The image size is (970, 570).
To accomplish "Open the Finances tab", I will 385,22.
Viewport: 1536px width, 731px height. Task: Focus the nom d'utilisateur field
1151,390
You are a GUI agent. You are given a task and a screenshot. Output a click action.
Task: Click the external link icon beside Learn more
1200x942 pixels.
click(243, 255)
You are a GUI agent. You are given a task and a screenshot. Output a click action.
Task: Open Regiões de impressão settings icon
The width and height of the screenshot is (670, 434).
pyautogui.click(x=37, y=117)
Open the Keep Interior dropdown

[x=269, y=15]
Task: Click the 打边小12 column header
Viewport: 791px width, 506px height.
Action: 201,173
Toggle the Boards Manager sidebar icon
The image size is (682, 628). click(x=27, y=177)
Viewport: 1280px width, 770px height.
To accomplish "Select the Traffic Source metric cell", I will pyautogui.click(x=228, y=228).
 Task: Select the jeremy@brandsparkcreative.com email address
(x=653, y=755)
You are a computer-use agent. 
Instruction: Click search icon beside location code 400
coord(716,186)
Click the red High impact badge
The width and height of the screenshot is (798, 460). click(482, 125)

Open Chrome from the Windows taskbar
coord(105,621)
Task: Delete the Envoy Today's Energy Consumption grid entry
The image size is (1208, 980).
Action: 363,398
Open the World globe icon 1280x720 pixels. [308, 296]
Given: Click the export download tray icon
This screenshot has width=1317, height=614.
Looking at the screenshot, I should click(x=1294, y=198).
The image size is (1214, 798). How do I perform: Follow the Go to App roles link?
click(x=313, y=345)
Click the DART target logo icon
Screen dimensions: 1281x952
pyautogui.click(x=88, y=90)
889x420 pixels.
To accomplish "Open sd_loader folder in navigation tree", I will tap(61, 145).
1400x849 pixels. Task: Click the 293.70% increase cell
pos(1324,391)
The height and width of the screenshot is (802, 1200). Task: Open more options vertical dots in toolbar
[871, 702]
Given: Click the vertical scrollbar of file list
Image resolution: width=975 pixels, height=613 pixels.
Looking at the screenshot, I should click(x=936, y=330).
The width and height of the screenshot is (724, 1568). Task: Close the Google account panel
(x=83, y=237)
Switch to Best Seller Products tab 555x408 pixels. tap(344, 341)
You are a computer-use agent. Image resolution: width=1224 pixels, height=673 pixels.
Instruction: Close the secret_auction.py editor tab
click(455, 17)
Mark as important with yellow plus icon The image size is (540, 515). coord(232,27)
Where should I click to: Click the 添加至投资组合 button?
= = =
[Task directions]: Please set down the full listing above, word for word.

[Result below]:
The image size is (970, 570).
To accomplish "Open the Finances tab", I will 385,22.
Viewport: 1536px width, 731px height. Task: Focus the nom d'utilisateur field
1151,390
You are a GUI agent. You are given a task and a screenshot. Output a click action.
Task: Click the external link icon beside Learn more
1200x942 pixels.
click(243, 255)
You are a GUI agent. You are given a task and a screenshot. Output a click action.
Task: Open Regiões de impressão settings icon
The width and height of the screenshot is (670, 434).
pyautogui.click(x=37, y=117)
Open the Keep Interior dropdown

[x=269, y=15]
Task: Click the 打边小12 column header
Viewport: 791px width, 506px height.
Action: 201,173
Toggle the Boards Manager sidebar icon
The image size is (682, 628). click(x=27, y=177)
Viewport: 1280px width, 770px height.
To accomplish "Select the Traffic Source metric cell", I will pyautogui.click(x=228, y=228).
 Task: Select the jeremy@brandsparkcreative.com email address
(x=653, y=755)
You are a computer-use agent. 
Instruction: Click search icon beside location code 400
coord(716,186)
Click the red High impact badge
The width and height of the screenshot is (798, 460). click(482, 125)

Open Chrome from the Windows taskbar
coord(105,621)
Task: Delete the Envoy Today's Energy Consumption grid entry
The image size is (1208, 980).
Action: 363,398
Open the World globe icon 1280x720 pixels. [308, 296]
Given: Click the export download tray icon
This screenshot has width=1317, height=614.
Looking at the screenshot, I should click(x=1294, y=198).
The image size is (1214, 798). How do I perform: Follow the Go to App roles link?
click(x=313, y=345)
Click the DART target logo icon
Screen dimensions: 1281x952
pyautogui.click(x=88, y=90)
889x420 pixels.
To accomplish "Open sd_loader folder in navigation tree", I will tap(61, 145).
1400x849 pixels. Task: Click the 293.70% increase cell
pos(1324,391)
The height and width of the screenshot is (802, 1200). Task: Open more options vertical dots in toolbar
[871, 702]
Given: Click the vertical scrollbar of file list
Image resolution: width=975 pixels, height=613 pixels.
Looking at the screenshot, I should click(x=936, y=330).
The width and height of the screenshot is (724, 1568). Task: Close the Google account panel
(x=83, y=237)
Switch to Best Seller Products tab 555x408 pixels. tap(344, 341)
You are a computer-use agent. Image resolution: width=1224 pixels, height=673 pixels.
Instruction: Close the secret_auction.py editor tab
click(455, 17)
Mark as important with yellow plus icon The image size is (540, 515). coord(232,27)
Where should I click to: Click the 添加至投资组合 button?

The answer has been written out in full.